Learning on Vacation
I am so fortunate to have the opportunity to vacation in Europe this summer. So far I’ve traipsed around Paris and Lyon, France. I’m currently en route to Geneva, Switzerland, and then will make my way to Novelle, France, and back to Paris before we head home.
One strange thing about a long vacation for me is all of this time without my instrument. At first the idea always seems good, but by around day 3 I miss it so much. There are so many things one can do to practice sans instrument (blog post about this coming soon!) but it’s just not quite the same.
There is a MAJOR heat wave in Europe right now, which sent me and my terrible French skills on a wild goose chase for an electric fan in Lyon.
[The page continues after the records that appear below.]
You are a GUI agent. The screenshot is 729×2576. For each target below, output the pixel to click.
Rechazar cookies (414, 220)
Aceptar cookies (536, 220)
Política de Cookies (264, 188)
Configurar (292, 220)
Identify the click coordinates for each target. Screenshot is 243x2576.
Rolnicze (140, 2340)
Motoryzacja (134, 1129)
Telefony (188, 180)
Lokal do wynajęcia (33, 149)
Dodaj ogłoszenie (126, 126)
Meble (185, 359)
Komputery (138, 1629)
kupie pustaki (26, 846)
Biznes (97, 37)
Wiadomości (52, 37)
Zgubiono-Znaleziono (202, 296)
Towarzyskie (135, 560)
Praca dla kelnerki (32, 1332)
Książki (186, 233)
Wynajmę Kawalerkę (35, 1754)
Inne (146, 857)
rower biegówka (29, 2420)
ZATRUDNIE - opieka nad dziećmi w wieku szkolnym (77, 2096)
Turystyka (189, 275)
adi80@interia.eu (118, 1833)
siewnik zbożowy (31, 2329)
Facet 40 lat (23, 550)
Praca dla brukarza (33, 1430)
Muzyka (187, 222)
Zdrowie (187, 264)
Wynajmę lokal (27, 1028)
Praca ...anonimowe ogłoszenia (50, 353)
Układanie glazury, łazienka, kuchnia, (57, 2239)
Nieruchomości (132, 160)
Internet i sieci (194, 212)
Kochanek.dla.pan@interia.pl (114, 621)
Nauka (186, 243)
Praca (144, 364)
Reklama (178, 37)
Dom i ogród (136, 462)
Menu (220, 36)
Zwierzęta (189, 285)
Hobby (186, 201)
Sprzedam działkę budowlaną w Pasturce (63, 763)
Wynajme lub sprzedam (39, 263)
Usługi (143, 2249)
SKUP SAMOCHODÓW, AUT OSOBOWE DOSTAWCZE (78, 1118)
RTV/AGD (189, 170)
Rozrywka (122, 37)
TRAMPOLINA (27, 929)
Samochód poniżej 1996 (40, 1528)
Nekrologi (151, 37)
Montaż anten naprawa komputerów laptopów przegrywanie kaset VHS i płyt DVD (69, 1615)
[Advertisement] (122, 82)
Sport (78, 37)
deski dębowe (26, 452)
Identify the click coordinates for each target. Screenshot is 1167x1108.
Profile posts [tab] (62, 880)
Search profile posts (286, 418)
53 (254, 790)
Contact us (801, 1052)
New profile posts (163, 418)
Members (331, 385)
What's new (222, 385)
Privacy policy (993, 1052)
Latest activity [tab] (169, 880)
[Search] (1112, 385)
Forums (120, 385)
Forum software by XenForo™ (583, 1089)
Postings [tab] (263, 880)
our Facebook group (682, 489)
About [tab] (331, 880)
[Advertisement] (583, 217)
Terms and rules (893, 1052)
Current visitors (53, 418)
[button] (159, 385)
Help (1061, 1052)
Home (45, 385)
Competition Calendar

What was meant to take about an hour ended up taking near three, but it was so worth it!
After my first unsuccessful venture, I roamed around looking for the second place I’d marked on the city map the hotel had given me. (Note to self: those maps are NEVER to scale!) I never found the store I was looking for, but I did wander into a sheet music store that I saw along the way.
After Patelson’s closed in NY this year, I resigned myself to the idea that I’d always have to shop for sheet music online. I can’t begin to explain the nerdy euphoria I felt when I opened the door and saw all of that music. I said greeted the shopkeeper and asked her “Est-ce que vouz avez de la musique pour violon?” (Do you have music for violin?)
She replied that they did, and showed me to the section.
I had a great time browsing the shelves and ended up buying three books that I’ll use with my young and intermediate students. Here is a sneak peak:
As I paid for my items, the shopkeeper asked about me and what I’d chosen. I told her in my mediocre French that I was a Suzuki violin and viola teacher and that I was delighted to find her store, as our brick and mortar music stores are gone.
Finally as I was ready to leave, I thanked her again and apologized for my terrible French.
She then flashed a giant smile and said to me “Je vous comprends.” (I understand you.)
The way she made me feel in that moment is how I want my students to feel with me. It was a truly lovely experience and I can’t wait to get home and share this new music with my students.*
*I did kind of ruin that beautiful moment at the end by telling her in French that I am so pretty rather than so happy. Oops! Got a good chuckle, though, and I won’t mix up those words again!